The best fitting root refers to the rooting of the input tree that maximises temporal signal. In other words, which rooting of the tree yields a dataset of root-to-tip distances and sampling times that give the best fitting regression?
Of course, this question requires us to nominate a way of measuring the best fitting regression. Clockor2 focuses on two intuitive metrics for doing so the - R2 and and the residual mean squared (RMS).
Both can be thought of measuring how closely points fit the regression line. R2 values near 0 correspond to worse fit, while values near 1 correspond to better fit. The RMS is proportional to the sum of the vertical distances, squared, from each point to the regression line. Thus lower values correspond to better fit.

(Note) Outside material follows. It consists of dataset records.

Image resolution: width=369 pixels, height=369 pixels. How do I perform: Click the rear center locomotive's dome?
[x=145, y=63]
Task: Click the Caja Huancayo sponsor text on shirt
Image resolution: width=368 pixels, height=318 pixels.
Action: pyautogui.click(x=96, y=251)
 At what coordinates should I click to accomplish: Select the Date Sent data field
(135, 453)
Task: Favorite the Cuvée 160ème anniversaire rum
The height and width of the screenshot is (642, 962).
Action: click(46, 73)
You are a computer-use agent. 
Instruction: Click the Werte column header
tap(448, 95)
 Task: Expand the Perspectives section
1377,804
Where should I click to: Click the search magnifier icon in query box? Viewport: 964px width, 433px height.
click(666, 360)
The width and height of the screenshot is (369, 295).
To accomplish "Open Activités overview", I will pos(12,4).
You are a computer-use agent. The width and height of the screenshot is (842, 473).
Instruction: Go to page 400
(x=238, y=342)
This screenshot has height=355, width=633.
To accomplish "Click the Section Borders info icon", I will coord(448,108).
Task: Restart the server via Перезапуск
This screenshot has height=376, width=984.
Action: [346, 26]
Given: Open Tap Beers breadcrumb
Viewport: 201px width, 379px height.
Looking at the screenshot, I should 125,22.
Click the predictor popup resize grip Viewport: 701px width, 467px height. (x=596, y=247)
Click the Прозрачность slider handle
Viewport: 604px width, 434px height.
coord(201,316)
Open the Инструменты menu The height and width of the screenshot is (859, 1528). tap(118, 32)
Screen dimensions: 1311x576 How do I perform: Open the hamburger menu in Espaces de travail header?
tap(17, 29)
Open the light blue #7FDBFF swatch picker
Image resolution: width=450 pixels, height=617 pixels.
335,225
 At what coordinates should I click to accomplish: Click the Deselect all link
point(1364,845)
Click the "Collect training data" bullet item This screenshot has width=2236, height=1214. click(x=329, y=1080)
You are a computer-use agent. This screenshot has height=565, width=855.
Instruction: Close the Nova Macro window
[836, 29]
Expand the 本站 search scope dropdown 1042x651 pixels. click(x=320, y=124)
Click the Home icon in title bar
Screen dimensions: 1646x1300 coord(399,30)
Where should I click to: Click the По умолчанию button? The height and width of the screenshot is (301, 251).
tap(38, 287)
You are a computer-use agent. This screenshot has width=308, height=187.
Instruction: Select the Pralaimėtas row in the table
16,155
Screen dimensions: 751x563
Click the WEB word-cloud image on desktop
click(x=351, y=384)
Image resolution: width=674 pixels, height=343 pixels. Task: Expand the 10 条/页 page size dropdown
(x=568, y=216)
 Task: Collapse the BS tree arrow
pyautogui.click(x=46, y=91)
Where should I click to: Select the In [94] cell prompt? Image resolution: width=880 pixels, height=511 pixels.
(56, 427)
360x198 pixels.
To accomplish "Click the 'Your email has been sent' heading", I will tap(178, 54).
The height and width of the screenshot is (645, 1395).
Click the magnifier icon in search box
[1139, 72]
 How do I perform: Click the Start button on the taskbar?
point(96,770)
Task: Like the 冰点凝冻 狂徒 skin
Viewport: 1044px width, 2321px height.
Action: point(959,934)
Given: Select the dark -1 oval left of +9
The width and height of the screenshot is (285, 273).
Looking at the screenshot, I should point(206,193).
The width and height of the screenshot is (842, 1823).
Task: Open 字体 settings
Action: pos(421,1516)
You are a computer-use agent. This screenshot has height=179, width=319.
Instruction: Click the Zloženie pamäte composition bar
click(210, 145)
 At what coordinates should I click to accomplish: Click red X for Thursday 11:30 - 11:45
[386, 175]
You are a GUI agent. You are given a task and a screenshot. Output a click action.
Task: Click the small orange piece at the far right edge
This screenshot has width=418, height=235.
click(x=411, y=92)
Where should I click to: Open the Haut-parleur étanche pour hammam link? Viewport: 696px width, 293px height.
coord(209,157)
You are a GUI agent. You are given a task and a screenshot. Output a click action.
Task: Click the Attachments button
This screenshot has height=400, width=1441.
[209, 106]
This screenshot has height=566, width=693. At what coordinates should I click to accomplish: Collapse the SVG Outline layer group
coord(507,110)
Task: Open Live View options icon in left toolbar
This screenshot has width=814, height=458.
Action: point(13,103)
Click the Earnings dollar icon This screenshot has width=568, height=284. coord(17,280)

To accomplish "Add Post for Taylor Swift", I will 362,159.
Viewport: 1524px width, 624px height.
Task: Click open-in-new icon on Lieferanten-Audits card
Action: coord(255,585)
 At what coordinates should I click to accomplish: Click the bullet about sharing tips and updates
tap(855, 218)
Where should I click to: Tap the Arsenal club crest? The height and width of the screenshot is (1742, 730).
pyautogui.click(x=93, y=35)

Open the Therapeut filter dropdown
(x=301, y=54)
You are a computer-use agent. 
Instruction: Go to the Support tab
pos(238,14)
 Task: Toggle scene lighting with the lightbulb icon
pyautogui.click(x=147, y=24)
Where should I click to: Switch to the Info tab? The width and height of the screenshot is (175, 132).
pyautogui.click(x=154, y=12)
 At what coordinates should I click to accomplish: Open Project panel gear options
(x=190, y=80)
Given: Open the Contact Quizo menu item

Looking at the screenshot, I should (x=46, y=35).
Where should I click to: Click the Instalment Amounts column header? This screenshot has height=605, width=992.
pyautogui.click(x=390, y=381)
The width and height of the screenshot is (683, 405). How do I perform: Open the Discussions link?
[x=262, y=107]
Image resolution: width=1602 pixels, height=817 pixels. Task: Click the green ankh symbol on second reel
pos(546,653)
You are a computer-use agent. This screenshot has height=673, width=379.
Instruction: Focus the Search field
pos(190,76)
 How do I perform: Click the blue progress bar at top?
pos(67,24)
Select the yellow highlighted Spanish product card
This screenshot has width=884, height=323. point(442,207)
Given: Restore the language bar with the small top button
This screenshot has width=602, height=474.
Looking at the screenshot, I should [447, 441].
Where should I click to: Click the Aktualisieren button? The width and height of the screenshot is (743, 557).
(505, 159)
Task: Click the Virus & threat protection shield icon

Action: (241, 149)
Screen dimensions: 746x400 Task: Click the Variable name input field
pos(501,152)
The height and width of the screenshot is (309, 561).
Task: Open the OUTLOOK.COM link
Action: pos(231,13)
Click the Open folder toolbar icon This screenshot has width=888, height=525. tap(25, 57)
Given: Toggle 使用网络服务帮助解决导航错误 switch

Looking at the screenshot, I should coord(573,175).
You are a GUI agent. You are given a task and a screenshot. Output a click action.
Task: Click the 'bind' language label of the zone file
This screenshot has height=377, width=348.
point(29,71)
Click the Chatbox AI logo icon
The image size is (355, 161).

When finding the BFR, Clockor2 reroots the tree on each branch and optimises the point to place the root. It then performs a root to tip regression and untimately selects the configuration with the highest R2 or RMS.
Either metric may yield a more suitable result depending on the dataset, so users are given able to choose between optimising R2 and RMS. In general, using the RMS is slightly faster. Using either metric and for trees up to a 1000 tips in size, finding the BFR takes seconds. Trees on the order of 104 tips require minutes.
Finally, Clockor2 only caluclates the BFR once for either metric, and this remains available for faster access later on.